* _WHAT TO WORK ON_
For each statement, say yes or no as to whether it agrees with the pycassa tutorial below, and quote the tutorial's words that decide it: (a) The tutorial assumes a Cassandra instance is running on the default host and port. (b) The tutorial gives only one good way to create a keyspace and column families. (c) Importing pycassa in the Python shell is expected to raise an exception.

* _TEXT EXCERPT_
Skip to content

HTTPS clone URL

Subversion checkout URL

You can clone with HTTPS or Subversion.

Download ZIP
Fetching contributors…

Cannot retrieve contributors at this time

411 lines (306 sloc) 13.606 kb

Tutorial

This tutorial is intended as an introduction to working with Cassandra and pycassa.

Prerequisites

Before we start, make sure that you have pycassa :doc:`installed <installation>`. In the Python shell, the following should run without raising an exception:

>>> import pycassa

This tutorial also assumes that a Cassandra instance is running on the default host and port. Read the instructions for getting started with Cassandra , making sure that you choose a version that is compatible with pycassa. You can start Cassandra like so:

$ pwd
~/cassandra
$ bin/cassandra -f

Creating a Keyspace and Column Families

We need to create a keyspace and some column families to work with. There are two good ways to do this: using cassandra-cli, or using pycassaShell. Both are documented below.

* _MATERIAL PROVIDED_
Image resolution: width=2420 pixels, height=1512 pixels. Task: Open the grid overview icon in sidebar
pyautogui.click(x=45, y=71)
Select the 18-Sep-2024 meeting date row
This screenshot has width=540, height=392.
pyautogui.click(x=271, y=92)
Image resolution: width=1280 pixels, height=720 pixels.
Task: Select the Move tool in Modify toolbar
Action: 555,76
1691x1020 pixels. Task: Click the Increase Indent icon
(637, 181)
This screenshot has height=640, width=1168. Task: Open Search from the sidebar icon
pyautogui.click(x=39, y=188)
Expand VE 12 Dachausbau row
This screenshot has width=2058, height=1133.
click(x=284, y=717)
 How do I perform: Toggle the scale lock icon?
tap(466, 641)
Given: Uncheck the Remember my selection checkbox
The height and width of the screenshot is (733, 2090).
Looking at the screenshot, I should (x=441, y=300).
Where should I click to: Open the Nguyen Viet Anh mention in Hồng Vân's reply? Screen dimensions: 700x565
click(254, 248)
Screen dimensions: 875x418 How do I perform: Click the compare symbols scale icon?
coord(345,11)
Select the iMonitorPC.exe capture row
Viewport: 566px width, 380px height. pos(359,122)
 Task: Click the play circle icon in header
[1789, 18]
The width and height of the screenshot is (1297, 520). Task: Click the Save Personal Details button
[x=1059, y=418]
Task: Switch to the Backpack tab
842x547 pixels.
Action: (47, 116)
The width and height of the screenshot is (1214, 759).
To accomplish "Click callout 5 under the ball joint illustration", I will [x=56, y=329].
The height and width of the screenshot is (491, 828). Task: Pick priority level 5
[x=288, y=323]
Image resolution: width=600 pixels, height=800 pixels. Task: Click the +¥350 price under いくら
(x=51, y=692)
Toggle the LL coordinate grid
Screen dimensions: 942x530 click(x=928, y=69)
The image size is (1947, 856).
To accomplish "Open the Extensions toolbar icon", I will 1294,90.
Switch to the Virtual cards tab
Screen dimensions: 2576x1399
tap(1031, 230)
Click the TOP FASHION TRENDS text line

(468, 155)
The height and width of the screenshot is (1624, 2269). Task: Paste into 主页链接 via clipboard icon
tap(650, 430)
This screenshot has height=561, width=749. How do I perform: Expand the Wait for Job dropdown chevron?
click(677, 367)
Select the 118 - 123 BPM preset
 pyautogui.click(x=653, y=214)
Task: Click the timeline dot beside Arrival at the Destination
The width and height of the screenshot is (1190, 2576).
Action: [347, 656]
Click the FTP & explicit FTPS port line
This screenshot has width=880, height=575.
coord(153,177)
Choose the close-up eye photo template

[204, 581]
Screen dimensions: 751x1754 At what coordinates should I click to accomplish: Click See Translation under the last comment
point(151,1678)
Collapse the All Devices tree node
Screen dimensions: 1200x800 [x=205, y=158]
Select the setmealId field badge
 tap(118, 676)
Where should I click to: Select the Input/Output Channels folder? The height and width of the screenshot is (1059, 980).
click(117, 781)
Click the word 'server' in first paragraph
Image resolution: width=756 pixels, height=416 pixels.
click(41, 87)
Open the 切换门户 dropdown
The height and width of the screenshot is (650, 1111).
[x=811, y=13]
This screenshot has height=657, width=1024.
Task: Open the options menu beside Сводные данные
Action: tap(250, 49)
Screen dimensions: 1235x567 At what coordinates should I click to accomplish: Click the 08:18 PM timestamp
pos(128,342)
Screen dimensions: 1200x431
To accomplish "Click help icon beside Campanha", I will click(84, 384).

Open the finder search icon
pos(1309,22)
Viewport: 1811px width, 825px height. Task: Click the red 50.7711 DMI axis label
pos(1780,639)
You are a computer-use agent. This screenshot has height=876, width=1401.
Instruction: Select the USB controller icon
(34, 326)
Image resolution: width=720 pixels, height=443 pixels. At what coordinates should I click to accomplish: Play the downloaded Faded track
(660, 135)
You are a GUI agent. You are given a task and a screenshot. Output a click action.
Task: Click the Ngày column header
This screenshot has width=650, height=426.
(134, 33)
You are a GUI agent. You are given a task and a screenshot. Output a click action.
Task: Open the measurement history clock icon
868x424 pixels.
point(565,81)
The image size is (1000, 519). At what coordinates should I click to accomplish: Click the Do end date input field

* _COMPLETE RESPONSE_
(a) Yes: "This tutorial also assumes that a Cassandra instance is running on the default host and port."
(b) No: "There are two good ways to do this: using cassandra-cli, or using pycassaShell."
(c) No: "In the Python shell, the following should run without raising an exception"